You'd almost think that IBM was happy about the economic downturn, given its ability to re-balance its workforce - a euphemism for firing employees in the United States and Europe and replacing them with employees in cheaper labor markets - and then chase deals around the globe. IBM can do this because it has built a single accounting system, a single supply chain, and a single customer support and management system that can be fired up and shut down in any geography where IBM wants a business unit to play.
The only part of IBM that is local anymore is sales. And in a lot of cases - particularly with servers and storage excepting the largest 2,500 accounts - that function is performed by the company's reseller channel.
But IBM didn't want to appear too cocky, because an economic downturn is a time for stern contemplation and tough decisions. "It was not an easy environment for us to operate in," said Sam Palmisano, IBM's chairman, president, and CEO, in his opening presentation. "We had a good year in a difficult environment."
IBM's 2008 went like this: $103.6bn (£68.3bn) in sales, up 5 per cent; $16.7bn (£11bn) in pre-tax income, up 15 per cent; $14.3bn (£9.4bn) in free cash flow, up $1.9bn (£1.3bn) over 2007. And $8.89 (£5.86) in earnings per share, up 24 per cent.

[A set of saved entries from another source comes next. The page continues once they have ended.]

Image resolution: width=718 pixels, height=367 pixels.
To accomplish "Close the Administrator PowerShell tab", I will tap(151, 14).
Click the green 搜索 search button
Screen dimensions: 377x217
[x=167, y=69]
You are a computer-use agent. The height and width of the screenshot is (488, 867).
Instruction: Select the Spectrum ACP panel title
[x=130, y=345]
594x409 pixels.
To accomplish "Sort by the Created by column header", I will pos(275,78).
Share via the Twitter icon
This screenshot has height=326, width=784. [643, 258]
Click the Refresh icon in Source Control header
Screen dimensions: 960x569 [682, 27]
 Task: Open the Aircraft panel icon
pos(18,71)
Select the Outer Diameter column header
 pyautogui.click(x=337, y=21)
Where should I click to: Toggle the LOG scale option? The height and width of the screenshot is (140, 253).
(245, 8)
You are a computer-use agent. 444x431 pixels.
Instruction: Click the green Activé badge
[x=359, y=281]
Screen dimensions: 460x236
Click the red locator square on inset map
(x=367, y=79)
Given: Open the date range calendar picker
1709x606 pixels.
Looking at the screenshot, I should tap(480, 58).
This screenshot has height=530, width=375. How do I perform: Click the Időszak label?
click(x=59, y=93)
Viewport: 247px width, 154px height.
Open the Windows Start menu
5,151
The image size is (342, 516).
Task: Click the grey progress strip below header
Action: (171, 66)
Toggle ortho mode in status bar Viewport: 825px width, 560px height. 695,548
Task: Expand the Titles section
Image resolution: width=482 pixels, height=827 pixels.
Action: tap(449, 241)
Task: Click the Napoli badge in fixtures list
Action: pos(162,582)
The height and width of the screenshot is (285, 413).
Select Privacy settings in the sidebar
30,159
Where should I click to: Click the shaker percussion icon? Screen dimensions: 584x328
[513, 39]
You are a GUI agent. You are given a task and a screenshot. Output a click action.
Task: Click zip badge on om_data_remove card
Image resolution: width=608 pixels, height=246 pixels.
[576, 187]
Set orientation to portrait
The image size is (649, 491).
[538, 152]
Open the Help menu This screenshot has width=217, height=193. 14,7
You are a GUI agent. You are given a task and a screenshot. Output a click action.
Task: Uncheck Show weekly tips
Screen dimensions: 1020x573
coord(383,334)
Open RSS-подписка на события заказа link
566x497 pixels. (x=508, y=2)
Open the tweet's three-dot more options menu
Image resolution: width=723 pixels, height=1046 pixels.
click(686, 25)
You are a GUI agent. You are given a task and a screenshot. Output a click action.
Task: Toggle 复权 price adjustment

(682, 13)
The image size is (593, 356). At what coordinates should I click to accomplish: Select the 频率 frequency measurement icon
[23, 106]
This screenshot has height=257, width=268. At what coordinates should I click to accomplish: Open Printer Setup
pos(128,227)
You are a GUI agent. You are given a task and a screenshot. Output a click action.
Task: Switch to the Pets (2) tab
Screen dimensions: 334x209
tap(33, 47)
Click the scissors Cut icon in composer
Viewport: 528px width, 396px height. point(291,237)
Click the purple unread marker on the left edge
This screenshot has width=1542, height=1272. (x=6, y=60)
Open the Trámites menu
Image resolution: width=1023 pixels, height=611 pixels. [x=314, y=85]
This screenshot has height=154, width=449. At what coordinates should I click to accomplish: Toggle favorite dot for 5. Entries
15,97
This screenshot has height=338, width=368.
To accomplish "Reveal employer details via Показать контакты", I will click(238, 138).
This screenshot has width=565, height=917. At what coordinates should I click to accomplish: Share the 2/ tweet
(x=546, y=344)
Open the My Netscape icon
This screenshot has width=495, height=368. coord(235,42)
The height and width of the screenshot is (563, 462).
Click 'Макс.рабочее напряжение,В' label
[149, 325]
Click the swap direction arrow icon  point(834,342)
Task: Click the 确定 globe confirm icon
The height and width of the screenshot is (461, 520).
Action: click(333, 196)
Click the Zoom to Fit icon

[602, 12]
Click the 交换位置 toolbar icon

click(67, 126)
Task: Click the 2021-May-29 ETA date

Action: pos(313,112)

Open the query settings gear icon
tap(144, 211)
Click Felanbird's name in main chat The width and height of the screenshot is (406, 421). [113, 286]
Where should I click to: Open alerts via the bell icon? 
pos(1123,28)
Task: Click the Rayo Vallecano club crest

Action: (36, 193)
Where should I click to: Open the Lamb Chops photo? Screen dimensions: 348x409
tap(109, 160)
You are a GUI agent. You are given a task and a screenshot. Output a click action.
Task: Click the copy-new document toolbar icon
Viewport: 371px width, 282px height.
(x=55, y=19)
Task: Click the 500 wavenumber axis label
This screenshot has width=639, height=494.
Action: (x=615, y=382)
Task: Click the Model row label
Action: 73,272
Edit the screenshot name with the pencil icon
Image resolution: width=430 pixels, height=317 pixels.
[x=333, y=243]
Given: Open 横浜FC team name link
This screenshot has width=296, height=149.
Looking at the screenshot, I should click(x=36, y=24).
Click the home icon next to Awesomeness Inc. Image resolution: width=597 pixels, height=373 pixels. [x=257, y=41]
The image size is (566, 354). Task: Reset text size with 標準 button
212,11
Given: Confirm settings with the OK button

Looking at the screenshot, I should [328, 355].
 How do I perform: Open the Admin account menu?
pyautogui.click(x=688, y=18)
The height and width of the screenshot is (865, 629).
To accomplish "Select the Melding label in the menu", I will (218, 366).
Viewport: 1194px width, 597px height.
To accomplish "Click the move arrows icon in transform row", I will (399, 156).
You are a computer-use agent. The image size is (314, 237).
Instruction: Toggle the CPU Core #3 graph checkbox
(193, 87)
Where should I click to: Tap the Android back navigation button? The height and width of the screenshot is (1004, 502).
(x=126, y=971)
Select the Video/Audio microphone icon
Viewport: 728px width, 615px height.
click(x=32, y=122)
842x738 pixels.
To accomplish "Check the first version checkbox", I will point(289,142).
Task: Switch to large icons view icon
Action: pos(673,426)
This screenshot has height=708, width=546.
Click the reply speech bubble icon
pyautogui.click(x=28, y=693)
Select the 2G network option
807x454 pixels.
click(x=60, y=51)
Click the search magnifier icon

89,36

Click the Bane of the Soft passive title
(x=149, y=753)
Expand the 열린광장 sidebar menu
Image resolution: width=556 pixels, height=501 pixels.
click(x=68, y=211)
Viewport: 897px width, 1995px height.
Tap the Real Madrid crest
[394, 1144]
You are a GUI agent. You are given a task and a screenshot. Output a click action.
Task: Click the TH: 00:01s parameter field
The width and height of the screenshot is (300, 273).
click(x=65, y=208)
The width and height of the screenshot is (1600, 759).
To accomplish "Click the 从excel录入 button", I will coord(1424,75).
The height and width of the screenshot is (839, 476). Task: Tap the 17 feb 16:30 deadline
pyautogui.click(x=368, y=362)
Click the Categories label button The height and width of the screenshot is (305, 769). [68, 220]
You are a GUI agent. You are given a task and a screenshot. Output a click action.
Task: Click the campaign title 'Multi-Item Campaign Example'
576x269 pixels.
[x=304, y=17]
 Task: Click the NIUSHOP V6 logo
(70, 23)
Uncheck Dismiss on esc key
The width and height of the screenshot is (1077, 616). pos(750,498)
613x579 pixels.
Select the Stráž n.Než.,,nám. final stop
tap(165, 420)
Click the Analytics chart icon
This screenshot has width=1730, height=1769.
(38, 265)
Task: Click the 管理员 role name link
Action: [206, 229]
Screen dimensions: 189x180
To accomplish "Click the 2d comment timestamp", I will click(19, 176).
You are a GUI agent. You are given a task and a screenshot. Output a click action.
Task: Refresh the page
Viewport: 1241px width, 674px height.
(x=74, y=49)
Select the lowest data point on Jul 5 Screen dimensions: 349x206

Those numbers, said Palmisano, were the result of decisions his team made to live up to the International part of the company's name and to start thinking globally and delivering its own internal systems that are truly international, not regional or national. Palmisano said that this kind of globalization of businesses was "obvious," and did not give Big Blue much credit for catching that wave.
He did give IBM credit for its decisions to ditch disk drives, PCs, printers, and other commodity businesses as the company predicted the future of IT and consolidation in that part of the business.
"We divested commodity businesses that do not recover capital no matter how well you execute," Palmisano explained, and said that one epiphany that IBM had is that the integration of these components was not where the profits would be, and that the company had to focus less on hardware and software sales and more on helping companies - not just IT shops - achieve particular outcomes.
That meant focusing less on hardware sales - something that has taken IBM some years to get used to - because IT hardware is, according to Palmisano, the first thing to get cut after the advertising budget.
"Obviously, the world is different from what it was in 2006, but I would argue that because we have done all of these things, we're not in bad shape," Palmisano said, adding that IBM was able to get ahead of the downturn and start preparing for it. "Call it insight. We did it. It is done," he bragged.